Academy of Hope Public Charter School
Model: Career pathways program -- academic instruction combined with workforce training
Grades: Adult education
Total enrollment: 260
Location: Wards 5 and 8
Crossway Community DC Montessori Public Charter School
Model: Montessori
Grades: PreK-3
Total enrollment: 210
Location: NoMa
DC Voice Empowerment Public Charter School
Model: Alternative high school and accompanying early childhood center for at-risk children and young adults; aims specifically to help teen mothers
Grades: Preschool (6 weeks to age 4), PreK and 9-12
Total enrollment: 250
Location: Ward 4
Lee Montessori Public Charter School
Model: Montessori
Grades: PreK-6
Total enrollment: 228
Location: Ward 5 or Ward 7
Existing schools: The Montessori program at Marshall Elementary School, a public school slated to close in July
Nannie Helen Burroughs Public Charter School
Model: Converting the private Nannie Helen Burroughs School into a public charter school
Grades: K-5
Total enrollment in 2018: 279
Location: Ward 7
New Pathways Academy Public Charter School
Model: "Street Academy," modeled after former Dix Street Academy High School in Ward 7
Grades: 9-12
Total enrollment: 350
Location: Not given
Nexus Academy of DC
Model: Blended learning
Grades: 9-12
Total enrollment: 600
Location: Ward 2
One World Public Charter School
Model: Individualized learning plans
Grades: 5-8
Total enrollment: 300
Location: Ward 4
Organizing an Urban Revolution (O.U.R.) Leadership Academy Public Charter School
Model: A nontraditional high school for disconnected youth who have not been successful in traditional schools
Grades: 9-12
Total enrollment: 200
Location: Ward 5 or Ward 6, near Navy Yard

While students take online classes, they would be supervised by a "success coach" who would be assigned between 35 and 40 students at a time, according to the school's application to the D.C. Public Charter School Board, which is scheduled to vote on which proposals to accept Monday night.
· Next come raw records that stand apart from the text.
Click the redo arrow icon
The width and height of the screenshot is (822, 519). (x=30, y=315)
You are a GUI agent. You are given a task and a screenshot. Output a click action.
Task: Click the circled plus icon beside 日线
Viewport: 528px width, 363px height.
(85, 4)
All students would receive laptop computers so they can access their coursework at school and at home.

"In the current Nexus Academy approach to true blended learning, the schools are using face-to-face teacher resources in the most universal, most needed and highest stakes areas, which are math and English," explained Mickey Revenaugh, executive vice president of Connections Learning, which is behind the proposed Nexus Academy of DC.

The Baltimore company operates five Nexus Academy schools in Michigan and Ohio and plans to open two more this fall in Indianapolis and Royal Oak, Mich.

Nexus' model is similar to one that would have been offered at DC Flex, a proposed charter school the Public Charter School Board rejected in February.

But the charter board has approved other schools with blended learning models, like Rocketship Education D.C., which was approved in February, said Robert Cane, executive director of the charter school advocacy group Friends of Choice in Urban Schools. Cane's group worked with Connections Learning to help it prepare the Nexus application.

In rejecting Flex, the charter board wasn't making a ruling on the blended learning model, but on the specific proposal, he said.

The blended learning model has been gaining steam across the country, with hundreds of thousands of students using it.

The method is a good option for at-risk students because it allows them to benefit from an individualized curriculum, said Judy Bauernschmidt, executive director of eLearning Network of Colorado, a consortium of schools offering blended learning.

But the model also has been heavily criticized.

Virtual schools and blended learning schools tend to serve fewer black and Hispanic students, fewer students from low-income families and fewer special education students, according to a recent report from the National Education Policy Center at the University of Colorado Boulder. Despite serving fewer at-risk students, the report found that graduation rates and other performance measures tend to lag those of traditional public schools.

"Children learn less in virtual-school kinds of arrangements," said center Managing Director Bill Mathis.